L'altruismo dei serlesi
di val.

In altre occasioni sono stati definiti omertosi, reticenti se non addirittura ostili nei confronti del “forestiero”. Invece si stanno facendo in quattro, richiamati dal loro sindaco, nella ricerca di Iuschra



Sono stati mandati via il giovedì sera che cominciava a fare buio, perché era importante che non ci fosse nessuno in giro quando si è trattato di far entrare in azione con elicotteri e droni i sensori di calore.
Ma al mattino del venerdì erano già lì di buon’ora, pronti a fare la loro parte nelle ricerche.
E oggi di nuovo, anche se le speranze di ritrovare in vita Iuschra si fanno più flebili.

Si tratta dei serlesi, in particolare di quelli che conoscono bene i boschi di Cariadeghe.
Per loro non hanno segreti il dedalo di sentieri, le insidie del territorio carsico costellato di depressioni che nel fitto del bosco fanno perdere l’orientamento, gli “Omber” e soprattutto i “Büs” che a decine, più o meno censiti, si aprono all’improvviso svelando chilometri di gallerie e di grotte.

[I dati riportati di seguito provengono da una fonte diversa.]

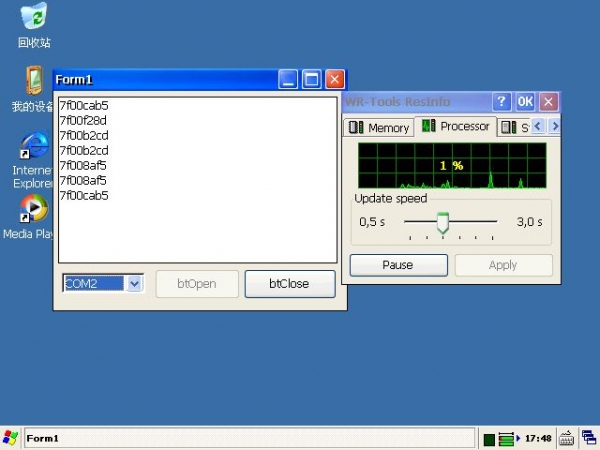The height and width of the screenshot is (450, 600).
Task: Expand the COM2 port dropdown
Action: point(136,284)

La presenza di queste persone è stata fondamentale nell’organizzazione delle ricerche: almeno uno di loro per squadra, ciascuna delle quali formata per lo più da sette individui, con unità cinofile, tecnici del Soccorso alpino, volontari della protezione civile, ma anche semplici volonterosi, hanno garantito nei due giorni di ricerche la coerenza dei vari “rastrellamenti”.
Altri hanno messo a disposizione i fuoristrada, le moto, i quad per gli spostamenti.

I profondi conoscitori dell’Altopiano insomma, ma anche moltissimi loro compaesani, in altre occasioni descritti omertosi, reticenti se non addirittura ostili nei confronti del “forestiero”, non si sono certo tirati indietro nella gara contro il tempo ingaggiata per trovate Iuschra e riportarla in salvo, condividendo le ansie e le preoccupazioni dei familiari e anche quelle degli operatori che loro malgrado se la sono lasciata sfuggire di mano.

A chiamarli a raccolta, i serlesi, il sindaco Paolo Bonvicini, che non ha praticamente mai abbandonato la base operativa delle ricerche e, abile sui “social”, si è posto come necessario intermediario fra le esigenze di chi stava coordinando la macchina dei soccorsi e tutti i pezzi necessari per farla marciare sicura sul territorio, mettendo a disposizione tutto ciò di cui poteva disporre: personale volontario ma anche l’assistenza sociale, fino alle bottiglie d’acqua per dissetare i volontari.

Paolo Bonvicini è anche uno psicologo e come tale ha le sue idee su come rintracciare una ragazzina che scappa di proposito quando la si cerca, che si spaventa per i rumori, che si nasconde quando è impaurita.

«Finché vogliamo considerarla viva e capace di reagire dobbiamo adottare delle strategie per farla uscire allo scoperto – diceva ancora ieri, riportando le indicazioni raccolte dai genitori -. Chi la sta cercando deve sapere come si comporta a determinati stimoli.
Bene la registrazione del padre che la chiama, ma anche le musiche di “Mascia e l’Orso” o di “Frozen” che sono le sue preferite, per tirarla fuori dal bosco.
Se qualcuno poi dovesse incontrarla può solo porgerle il braccio piegato e sperare che lei acquisisca fiducia: le piacciono le persone coi capelli biondi, i succi di frutta, le patatine, lo sventolio di oggetti colorati, gli occhiali da sole infilati sui capelli. Bisogna che tutti sappiano queste cose, che se sente rumori o agitazione nelle persone che incontra fugge lontano».

Il problema vero è che nessuno più l’ha vista o incontrata, dopo le 11 e 30 di giovedì.